[Stored data entries]
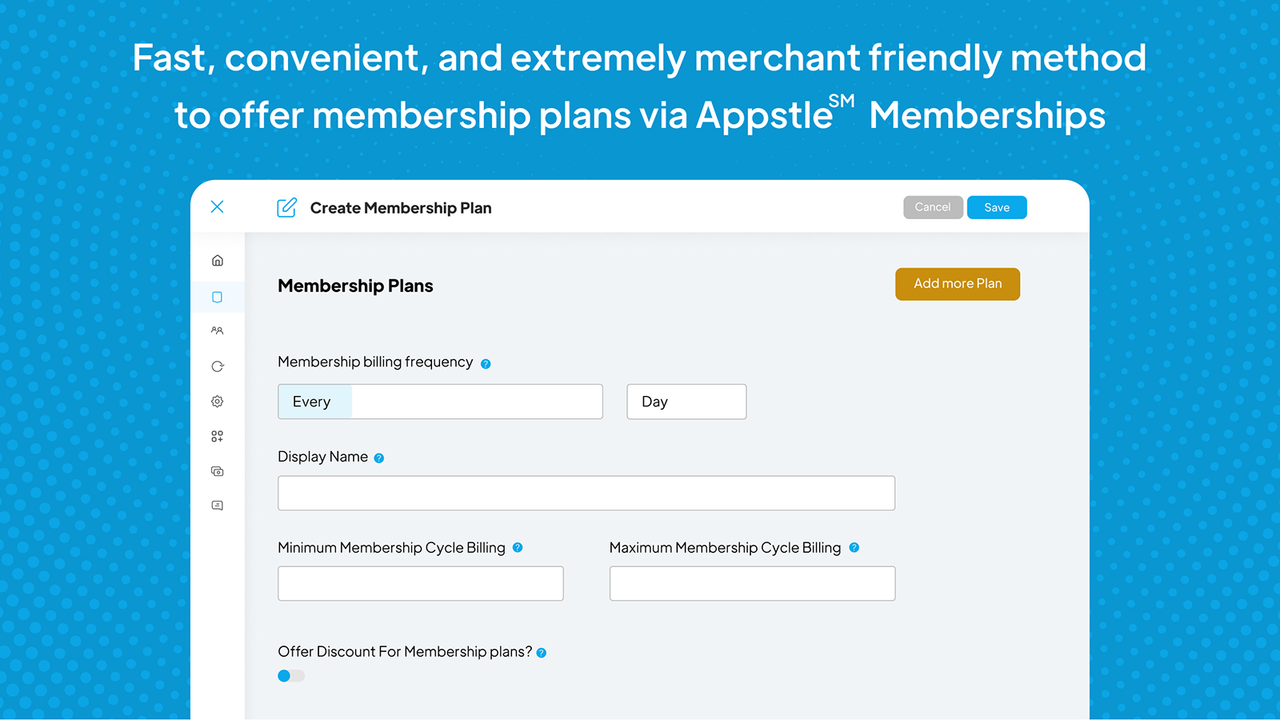Select the add integrations sidebar icon

(x=217, y=436)

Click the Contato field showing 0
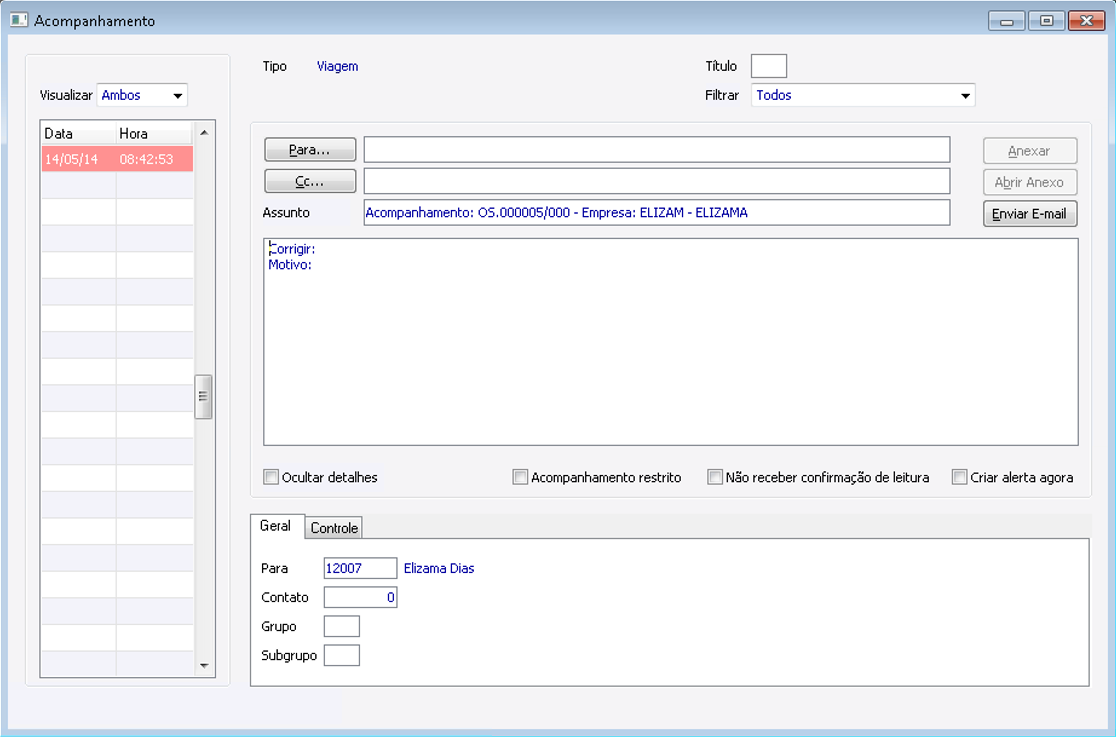pos(360,598)
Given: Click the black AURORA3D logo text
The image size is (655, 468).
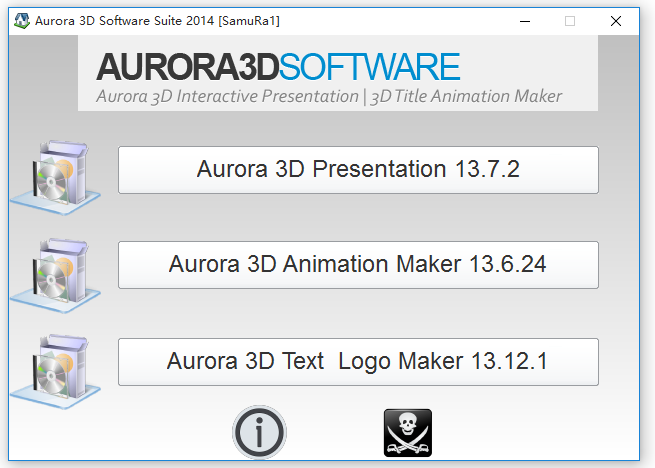Looking at the screenshot, I should (187, 68).
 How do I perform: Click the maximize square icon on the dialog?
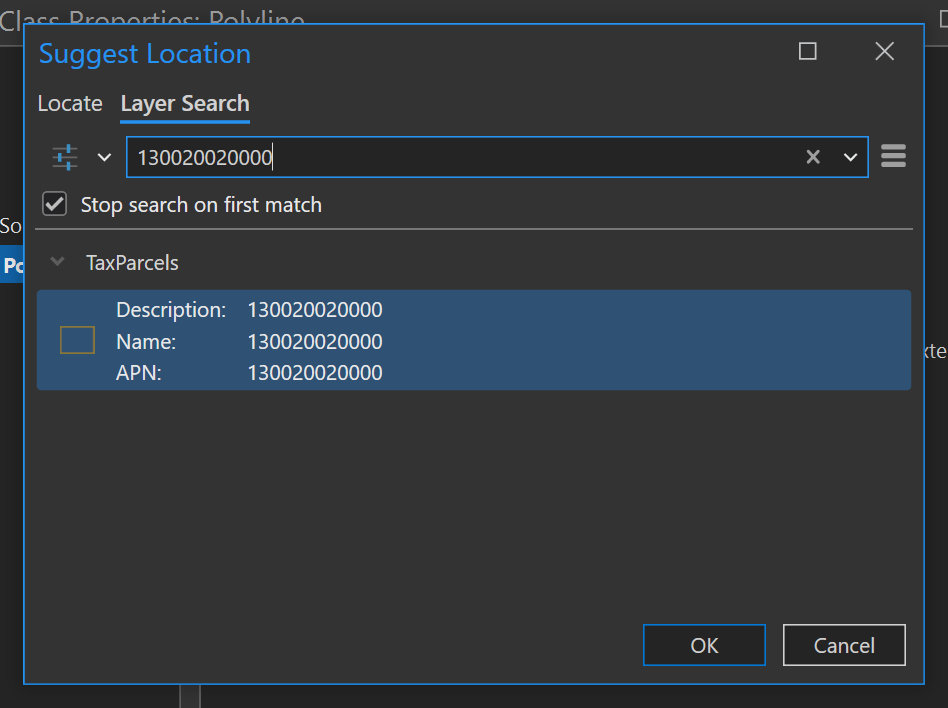807,51
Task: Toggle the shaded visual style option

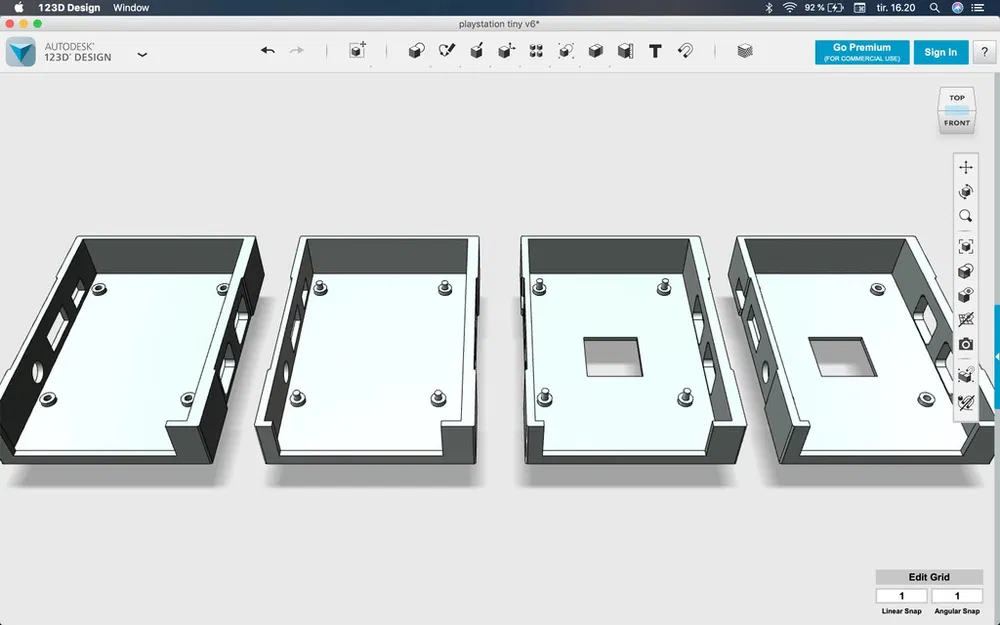Action: 965,270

YOUR TASK ▸ Every line from the one containing "How do I perform: Click" through the last line of the data is to be retyped exactly, with nothing added and no pictures included.

EXERCISE ANSWER ▸
 How do I perform: Click the maximize square icon on the dialog?
807,51
Task: Toggle the shaded visual style option

Action: 965,270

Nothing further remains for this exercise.